── PASSAGE ──
North Dakota: After high turnout in pandemic primary, should mail-only voting be North Dakota’s new normal? | Adam Willis/The Dickinson Press

Roughly 158,000 North Dakotans voted in the recent June election, a strong turnout in a historic primary that relied solely on mail-in ballots. Vote-by-mail surged to the fore of national politics this primary season as the coronavirus pandemic had state governments scrambling to restructure their election systems. The outcomes were disastrous in several states, but North Dakota’s move to a completely vote-by-mail election stands out as a relative success. Not only did vote-by-mail reduce the risks for COVID-19 transmission in North Dakota, it also drew some of the highest voter turnout in state history. Among North Dakota primary elections, only 2012 saw higher numbers, with over 175,000 ballots cast. This month’s turnout prompts the question: Should North Dakota join a small group of states that vote exclusively by mail? Nationally, there are several kinds of vote-by-mail systems. Five states, Washington, Oregon, Utah, Hawaii and Colorado, have switched to universal vote-by-mail elections in which the government mails ballots to every registered voter. California recently passed its Voter Choice Act, which gives counties the option to mail ballots to voters while maintaining in-person polls. North Dakota’s mail-in system requires a few more steps. Here, voters must fill out a ballot application to receive their mail-in ballot, and the decision to automatically mail applications to voters is made on a county-by-county level.

North Dakota: Voter participation could hit all-time high among statewide June elections | David Olson/Grand Forks Herald

The Tuesday, June 9 election in North Dakota could historically rank among the top June elections when it comes to voter participation, county and state election officials said Monday. Tuesday’s vote — which is being conducted solely with mail-in ballots — is a primary election for state races and a general election when it comes to things like city and school board races. As of Monday afternoon, about 37,000 ballots had been mailed to Cass County voters and, of those, about 23,000 had been completed and returned to Cass County election officials. That put the voting on pace to surpass the 23,950 ballots cast during a June election in 2006, which stands as a high-water mark for June elections, according to DeAnn Buckhouse, election coordinator for Cass County. It is the first time Cass County has used mail-only voting. To be eligible for counting, Buckhouse said completed ballots returned by mail must be postmarked no later than June 8.

North Dakota: Judge grants order requiring notice, remedy process for mail-in ballots rejected for signature issues | David Olson/Grand Forks Herald

A federal judge has granted an injunction in a suit that sought protections for mail-in ballots that get rejected for signature issues. The injunction, granted Wednesday, June 3, bars North Dakota Secretary of State Al Jaeger and other election officials from rejecting any mail-in ballot on the basis of a “signature mismatch” without having in place adequate notice and remedy procedures. The order is in place for the primary election set for Tuesday, June 9, and may apply to the general election on Nov. 3. The injunction was requested by the League of Women Voters of North Dakota and other plaintiffs, who argued that the state’s election process does not notify voters when their ballot is rejected due to a technical error such as a signature mismatch and that there is no method for voters to fix such situations.
───
── DATA ──
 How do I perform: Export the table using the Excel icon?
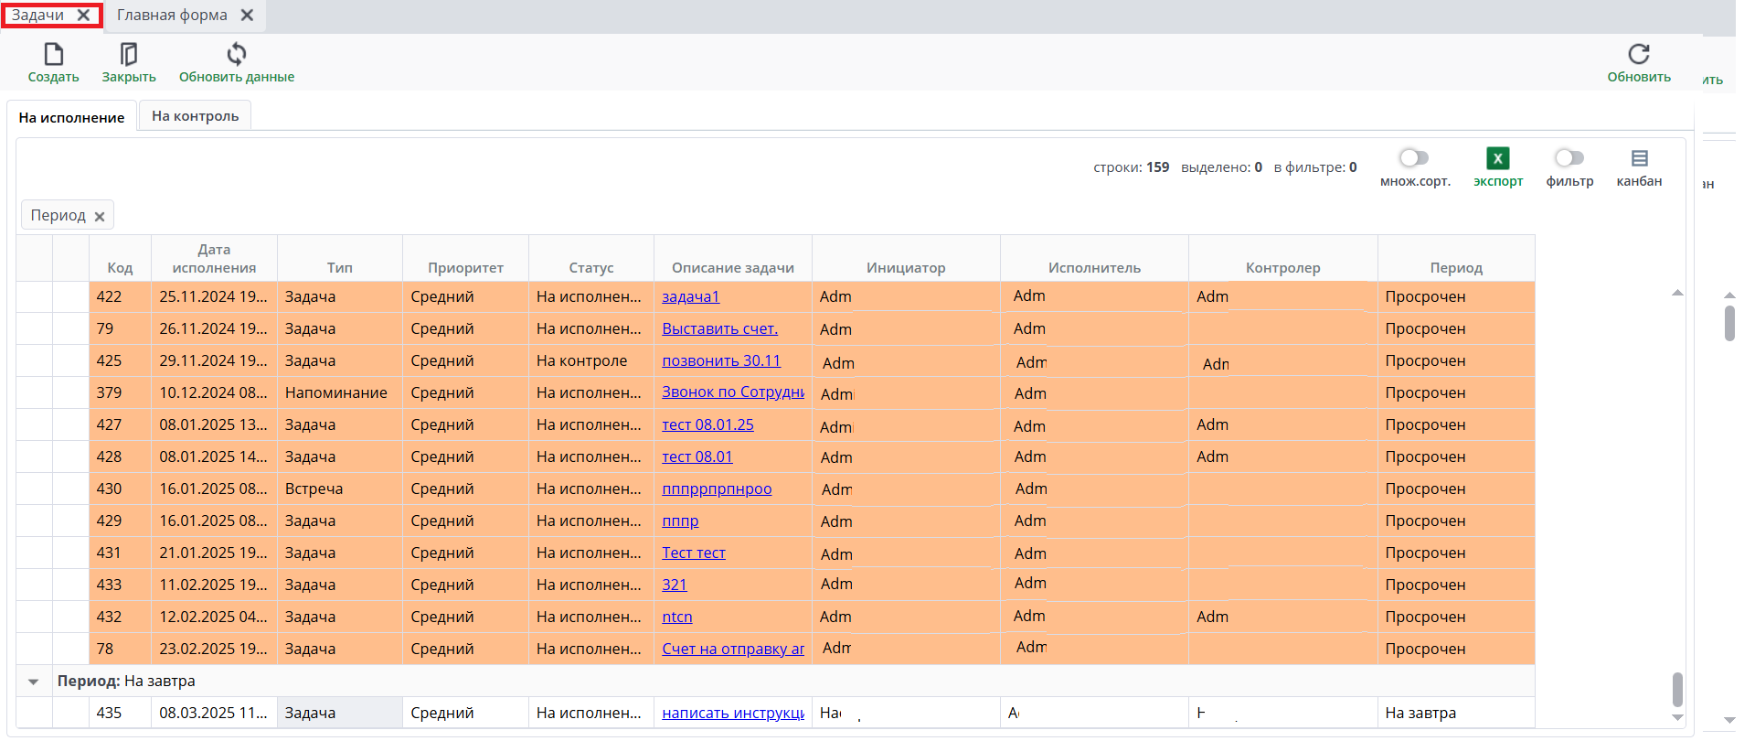(1497, 159)
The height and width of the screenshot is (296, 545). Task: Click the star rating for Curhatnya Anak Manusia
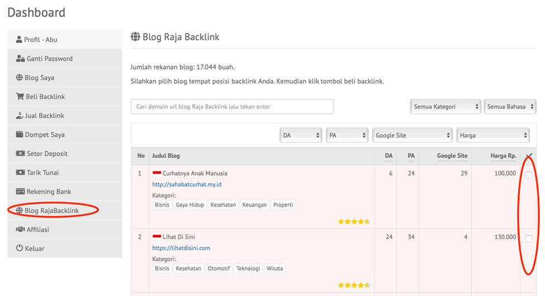click(354, 222)
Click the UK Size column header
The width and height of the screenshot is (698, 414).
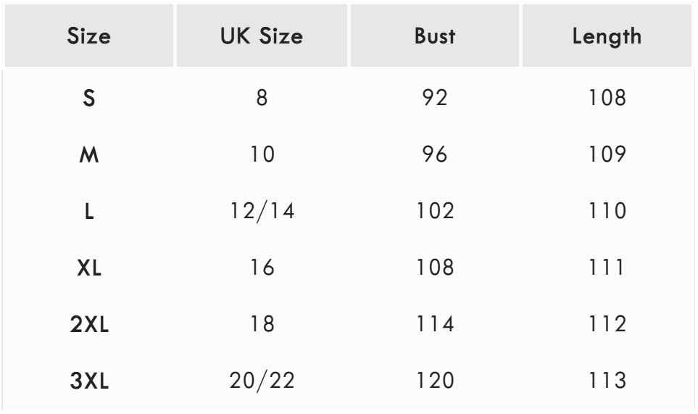[262, 37]
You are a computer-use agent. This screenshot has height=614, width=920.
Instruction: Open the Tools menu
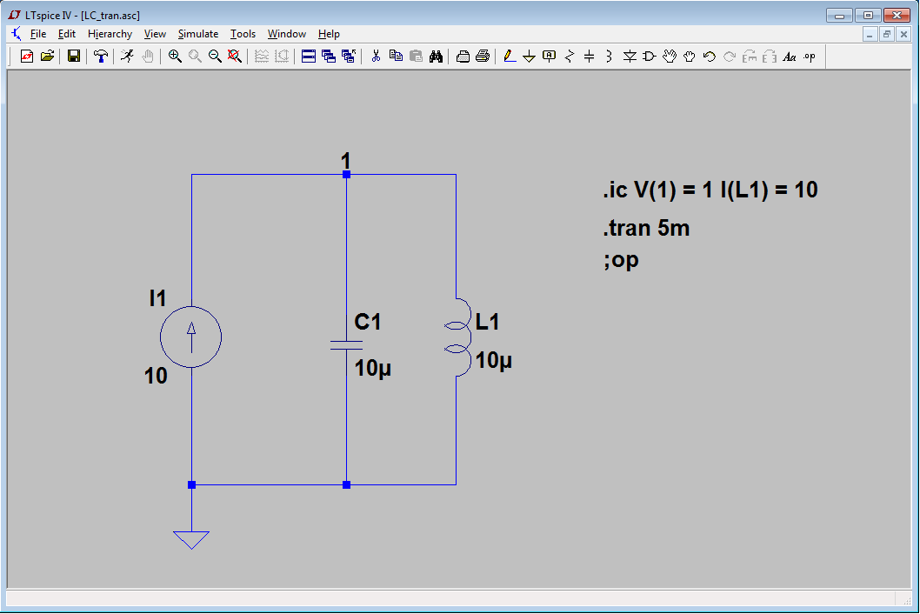tap(243, 34)
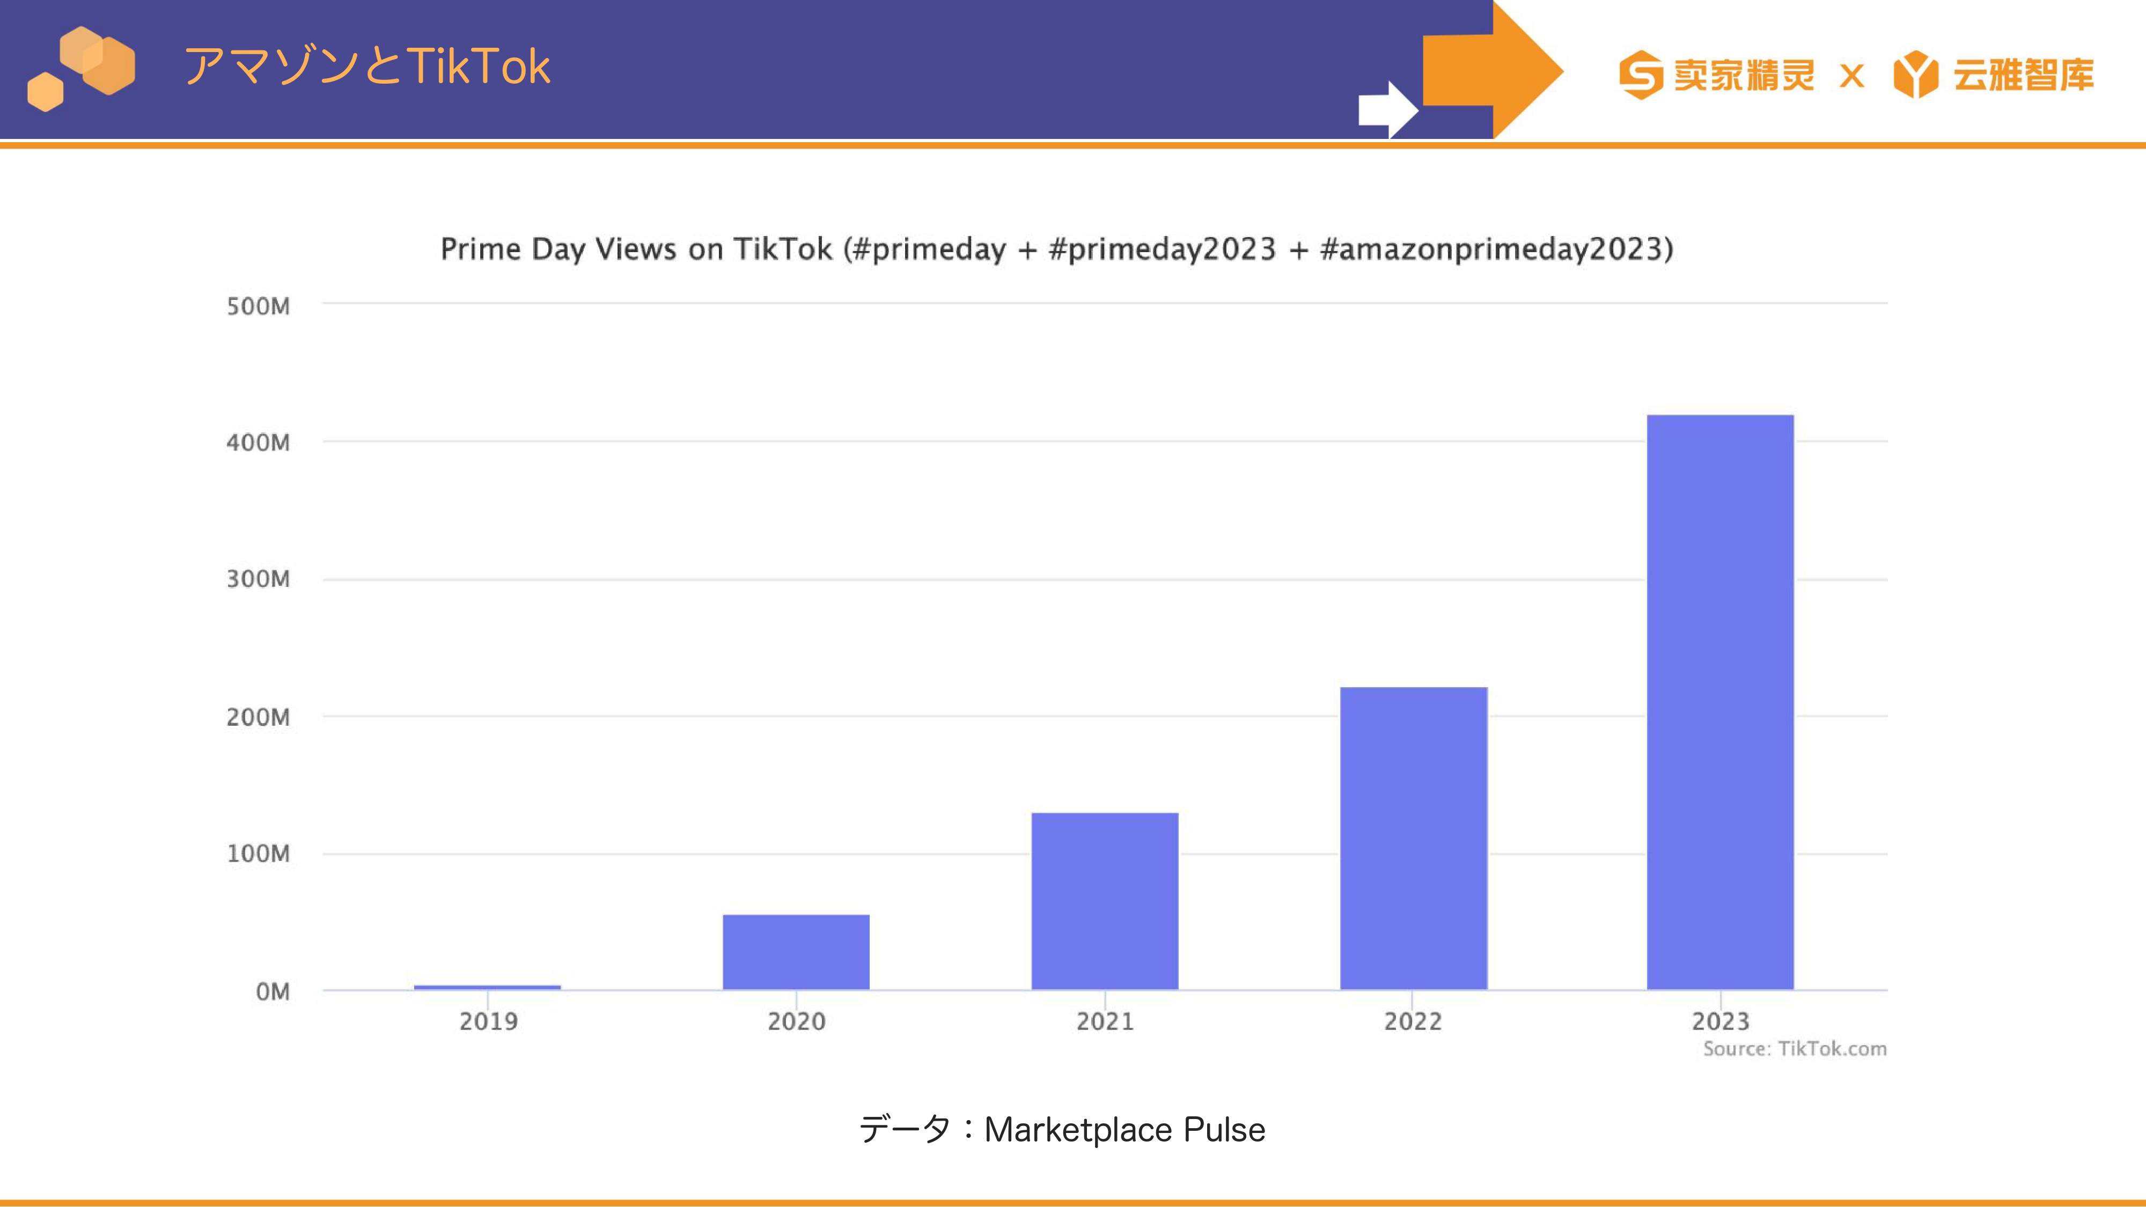Screen dimensions: 2146x1207
Task: Click the tiny 2019 bar
Action: [x=487, y=987]
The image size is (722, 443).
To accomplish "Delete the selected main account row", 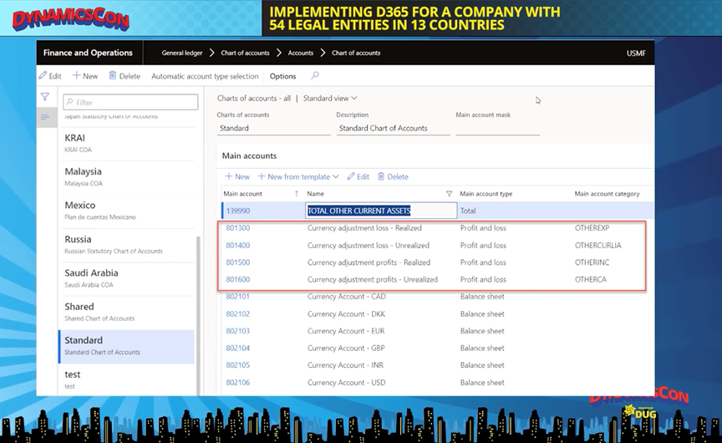I will (393, 176).
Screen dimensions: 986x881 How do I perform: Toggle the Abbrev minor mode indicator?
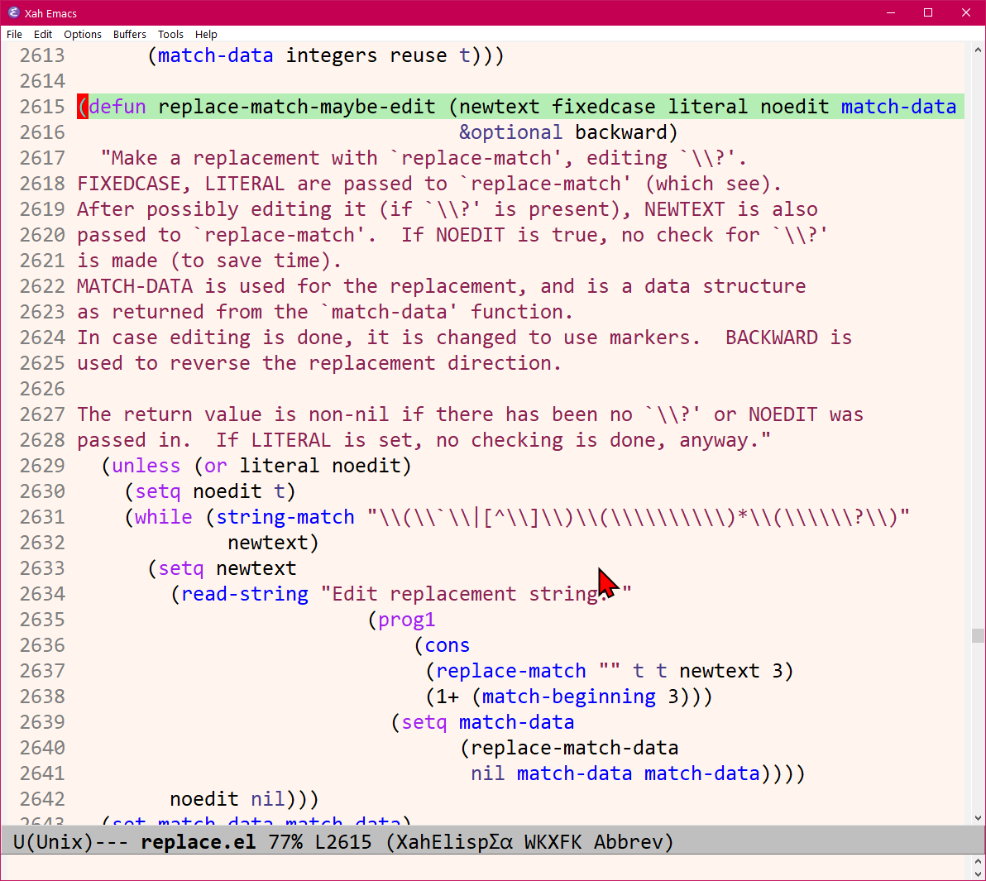[x=628, y=842]
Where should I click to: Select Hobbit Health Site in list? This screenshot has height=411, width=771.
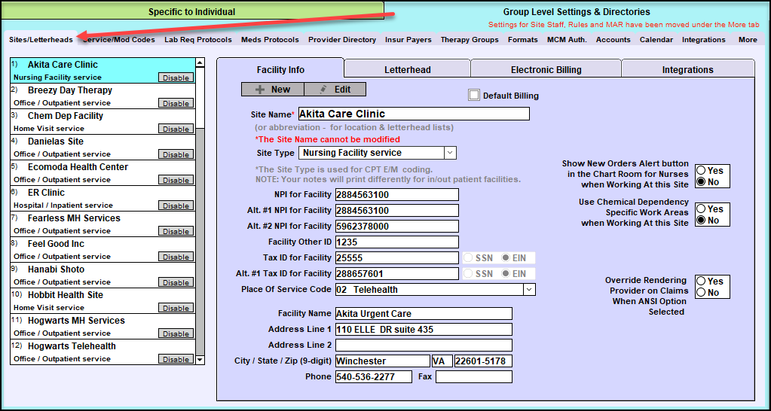pos(66,295)
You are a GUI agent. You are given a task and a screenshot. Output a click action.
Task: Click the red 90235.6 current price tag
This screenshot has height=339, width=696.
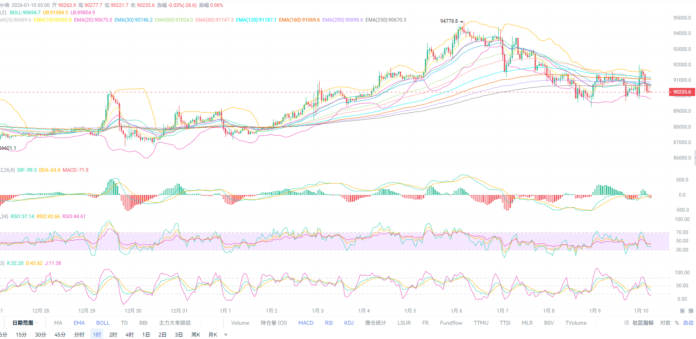click(x=682, y=92)
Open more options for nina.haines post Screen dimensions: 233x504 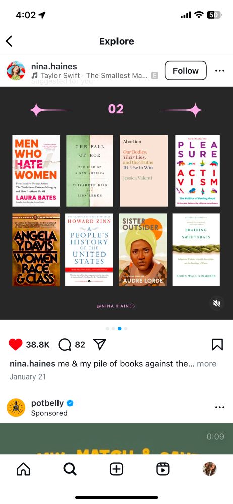point(219,71)
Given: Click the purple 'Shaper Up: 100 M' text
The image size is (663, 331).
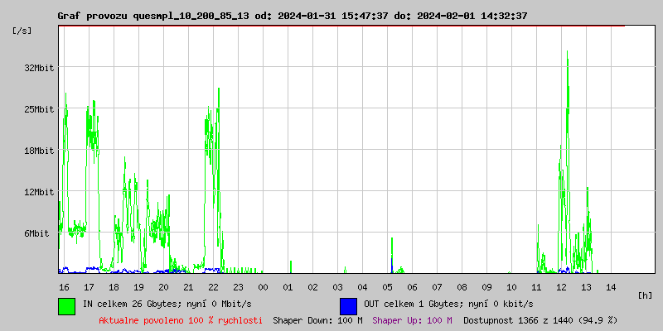Looking at the screenshot, I should coord(412,319).
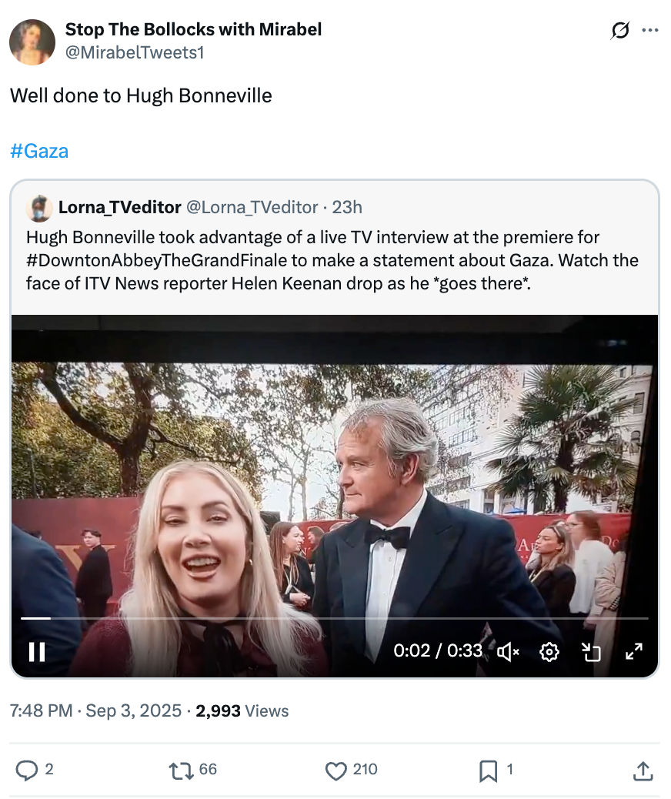The image size is (671, 799).
Task: Seek using the video progress bar
Action: tap(336, 618)
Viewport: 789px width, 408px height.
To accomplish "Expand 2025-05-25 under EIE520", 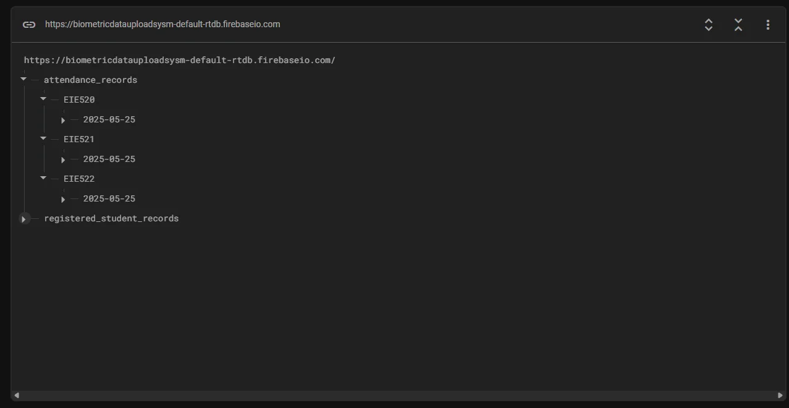I will point(63,120).
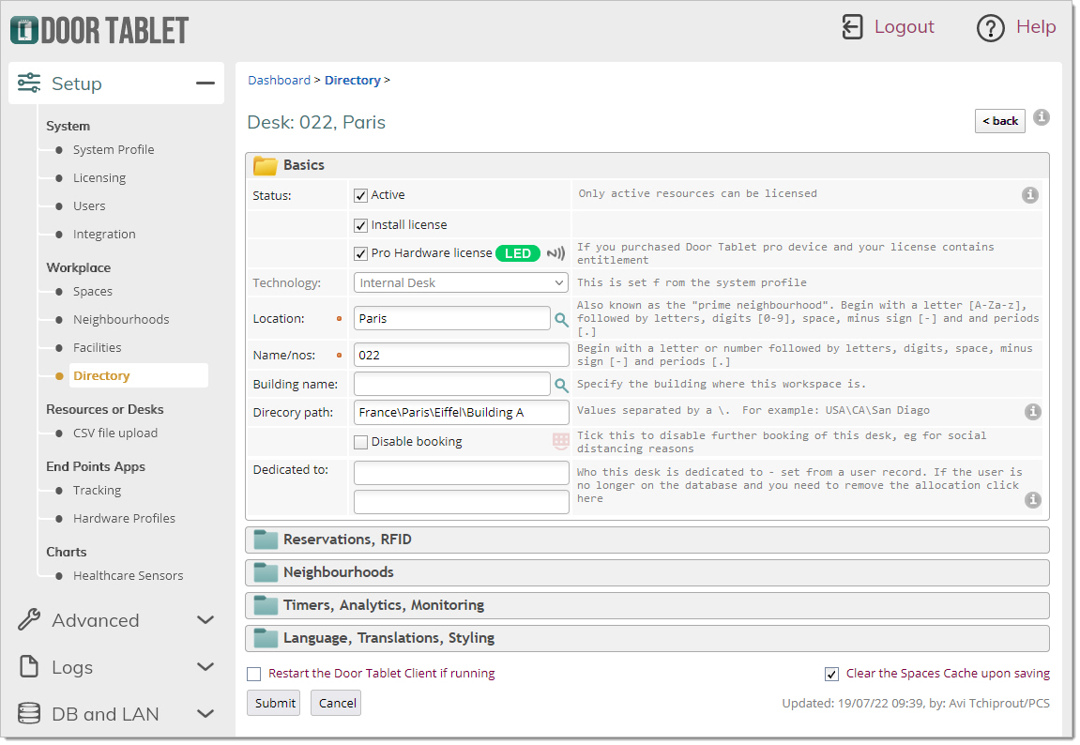Click info icon in Directory path row
Viewport: 1080px width, 745px height.
[x=1032, y=412]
───
Please resume the passage on North Dakota's mail-only voting from its last sentence.

WRITTEN RESPONSE:
North Dakota: All eligible voters to receive ballots by mail for June 9 primary | The Dickinson Press

North Dakota voters will be receiving their ballots by mail for the June 9 primary election, state officials announced Thursday, April 23. County commissions in all of the 53 counties have authorized vote by mail for the election as a measure to reduce the public’s risk of exposure to COVID-19, according to a release from the North Dakota Association of Counties. On March 26, Gov. Doug Burgum signed an executive order encouraging counties to use Vote by Mail for the June 9 election. The executive order suspends the requirement for counties to have at least one physical polling location. In response, every county has decided to administer the primary election by vote by mail only, and reservation counties have been working with tribal governments on the process, the release said.  No polling locations will be open for the primary election and all ballots will be issued through the mail.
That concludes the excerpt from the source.